A Short Guide to Spanish Wines

Despite the popularity that beer and cocktails enjoy in Spain, the Iberian country is actually quite famous for its wines. If we come to think of it, one of the iconic Spanish beverages, sangria, represents a mix of wine, liquor and fruits.
Spanish wines match the exuberant nature of the Spaniards: they are rich, red wines. Northern Spain has the kind of Mediterranean climate which is very benefic for the cultivation of grapes; this is where the famous Rioja wines are produced. However, there are a number of excellent wines produced in the central and southern regions of Spain. With some recommendations from the Wine Spectator journal, here comes a short guide to Spanish wines (classified by their region):

La Rioja and Northern Spain Wines

by miguel

La Rioja region is treasured for its red, heavy wines. This is also the wine producing region with the most vintage wine varieties – depending on their age and provenience, Rioja wines can be quite expensive (like several thousand dollars expensive!). Some awarded Rioja Wines are Torre Muga 2004, Lan Edicion Limitada 2004, La Rioja Alta, Lopez de Heredia.
Close to Rioja you can find the wineries of Navarra and Ribera Del Duero. These are also responsible for some really successful wine varieties, especially Ribera Del Duero whose recent productions have become strong competitors for Rioja wines. Here are some of the wines which are typical for these two regions: Vega Sicilia, Pago de Los Capellas Crianzfa, Pago de Carrovejas. Navarra is one of the only producers of rose wines, which are called ‘rosada’ in Spain.

Central Spain Wines

by krossbow

For what concerns Central Spain, the main wine producers are in La Mancha and Valdepenas.

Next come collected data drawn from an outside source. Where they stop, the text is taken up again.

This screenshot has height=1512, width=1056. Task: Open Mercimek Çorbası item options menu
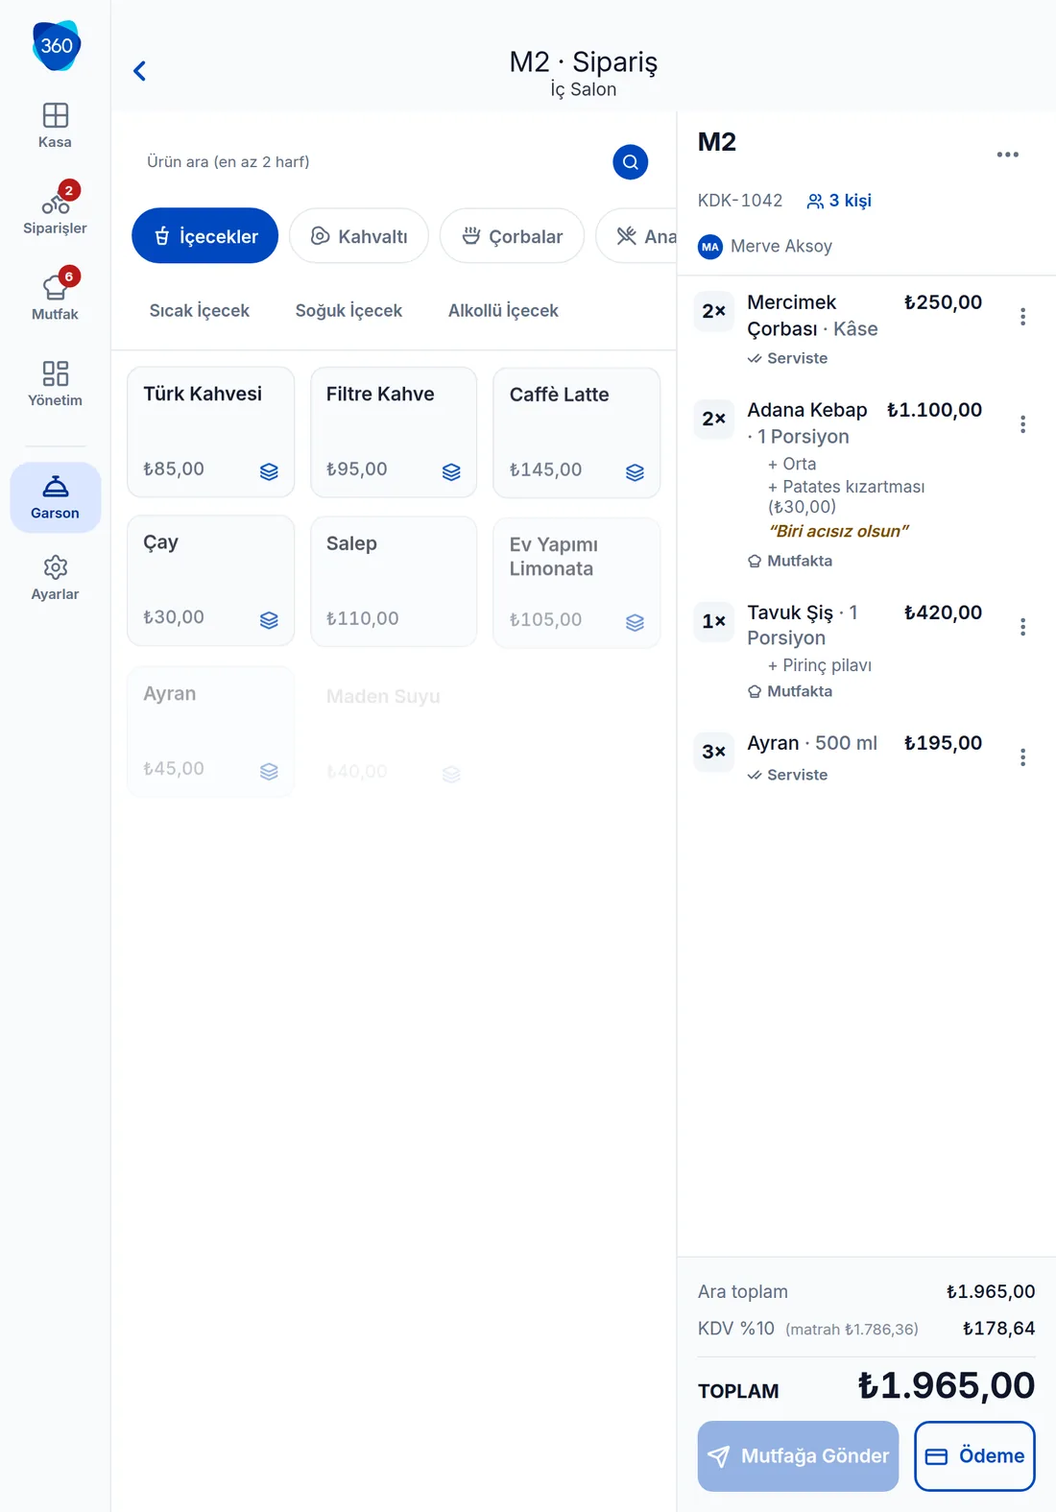click(x=1023, y=317)
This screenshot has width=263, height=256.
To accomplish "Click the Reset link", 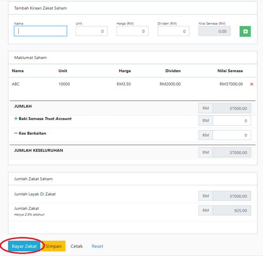I will (97, 246).
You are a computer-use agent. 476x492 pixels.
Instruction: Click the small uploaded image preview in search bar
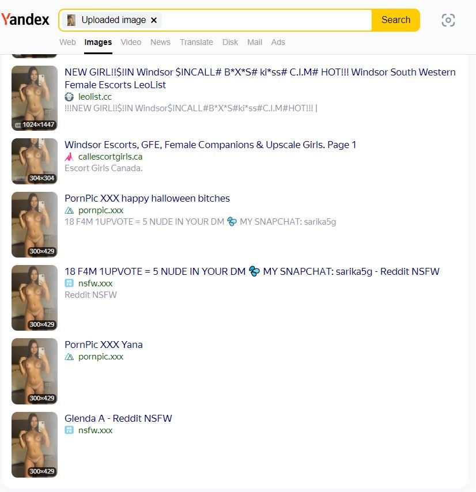(x=71, y=20)
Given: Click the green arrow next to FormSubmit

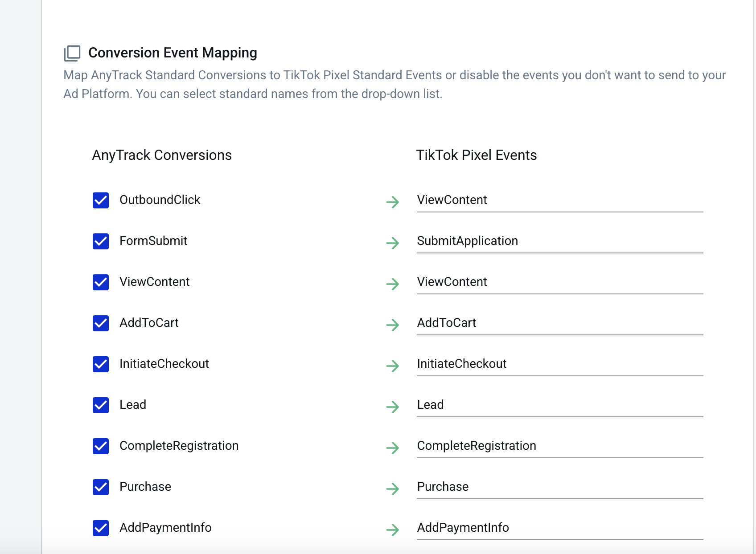Looking at the screenshot, I should coord(392,243).
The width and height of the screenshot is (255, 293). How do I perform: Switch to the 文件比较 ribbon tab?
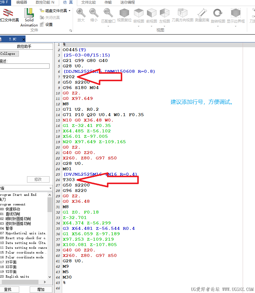(x=89, y=2)
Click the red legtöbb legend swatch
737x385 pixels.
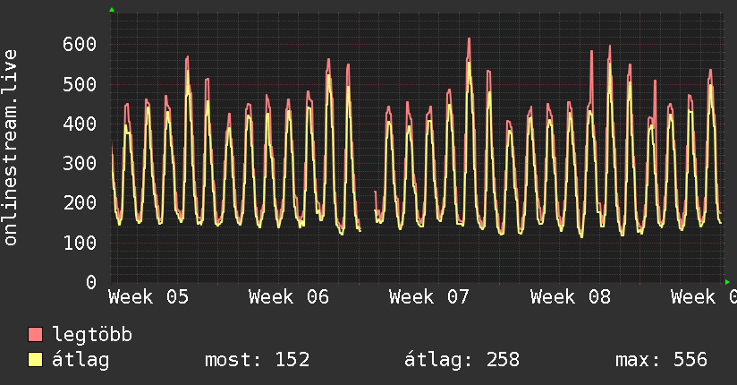pyautogui.click(x=36, y=335)
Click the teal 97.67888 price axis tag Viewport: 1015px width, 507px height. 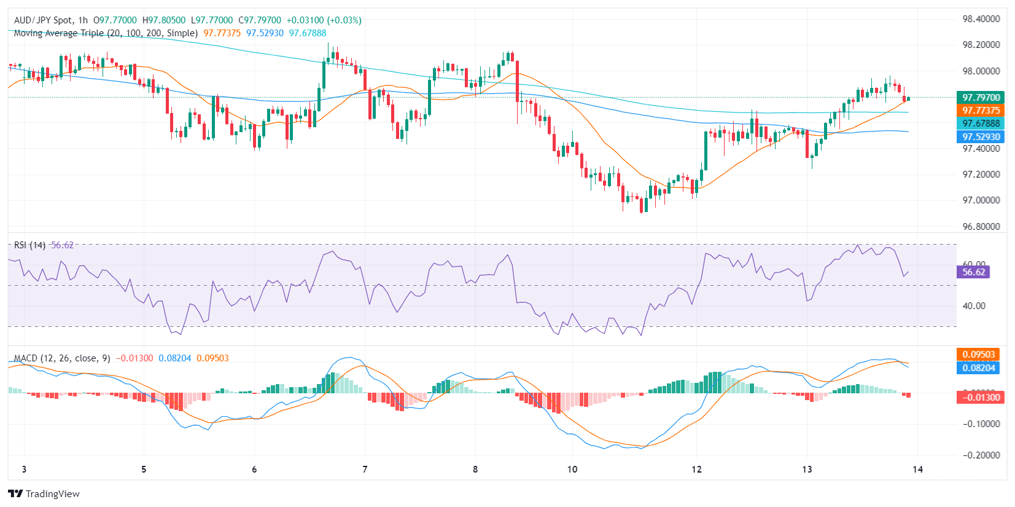click(980, 124)
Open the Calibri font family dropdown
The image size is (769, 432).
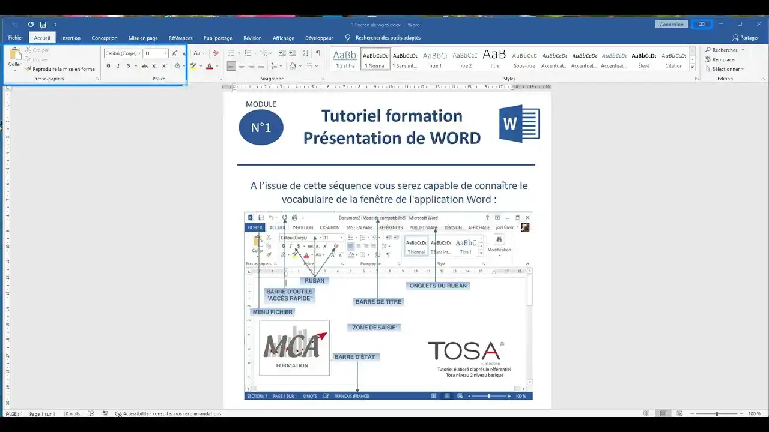click(122, 53)
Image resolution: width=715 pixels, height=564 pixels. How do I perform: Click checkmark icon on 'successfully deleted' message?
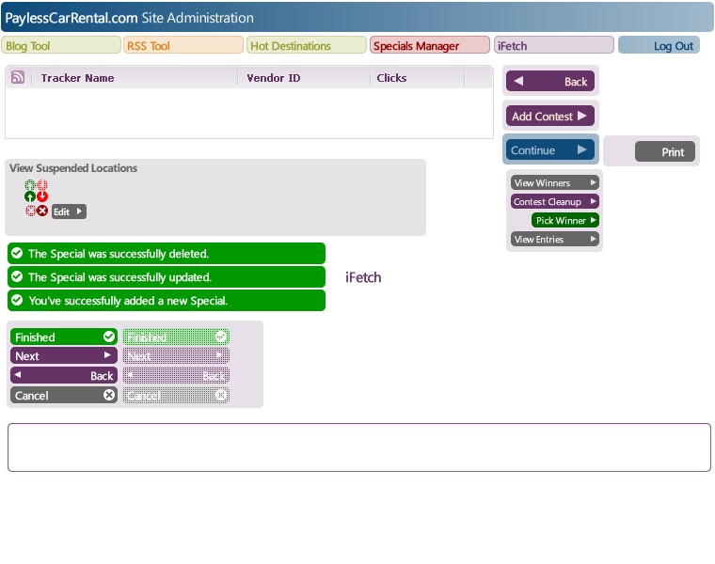point(17,253)
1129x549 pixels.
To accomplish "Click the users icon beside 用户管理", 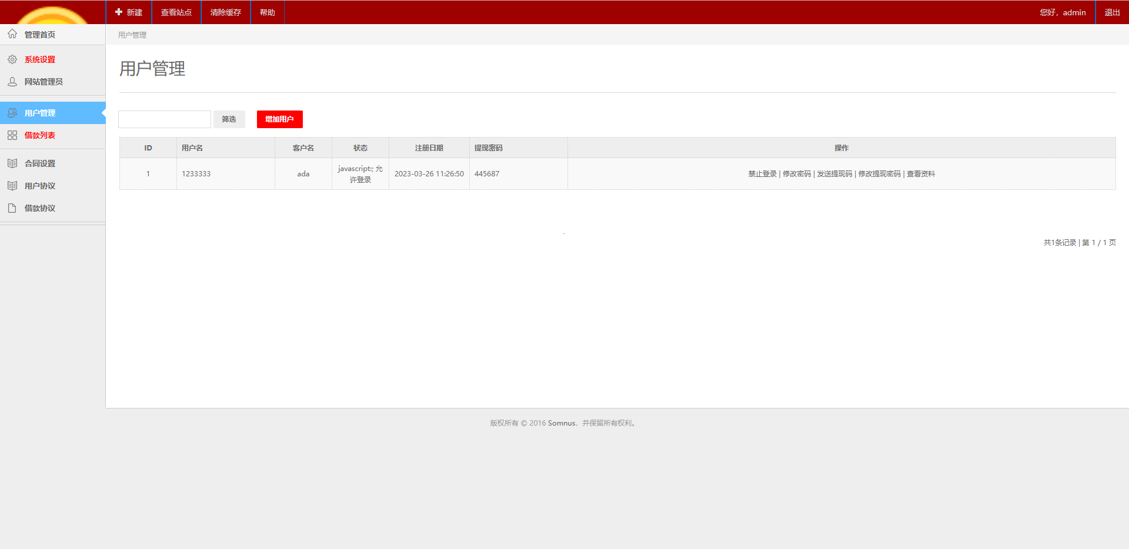I will (12, 113).
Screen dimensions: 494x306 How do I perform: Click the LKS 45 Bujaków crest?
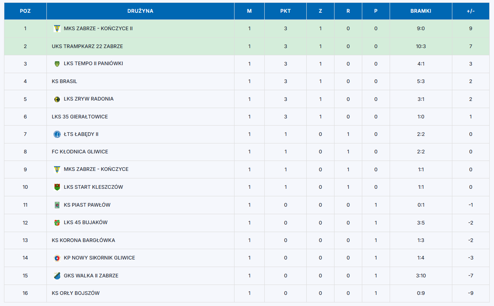57,223
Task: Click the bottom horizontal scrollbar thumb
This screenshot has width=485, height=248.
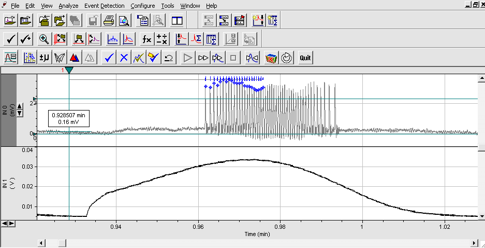Action: [x=62, y=243]
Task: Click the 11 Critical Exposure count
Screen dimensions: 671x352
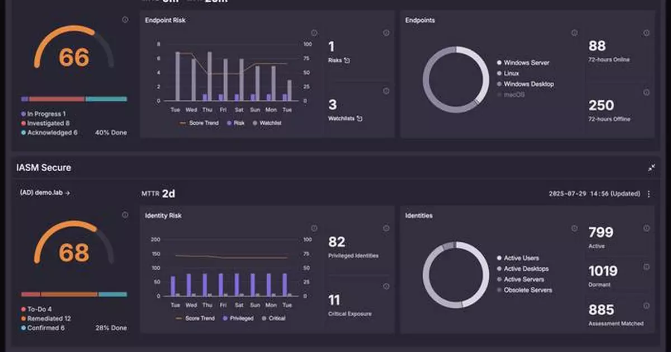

Here you’ll be able to find some white wines alongside the classical Spanish red wines (which, by the way, get their specific taste after they age in customized oak barrels). The aged wines from Valdepanas are known as Reserva and Gran Reserva”. Some smaller wineries can be found on the coast, near Valencia and Alicante.

Southern Spain Wines

by roblisameehan

Condado de Huelva and Sherry in the south-east are the main wine producers for this hot and dry region of Spain. However, the grape varieties that grow here allow viticulturists to produce the whole scale of wines, from dry to sweet. The names for these wines have a familiar resonance so maybe you’ll remember some of them and give them a try if you ever have the occasion; they are Hidalgo, Osborne and Emilio Lustau.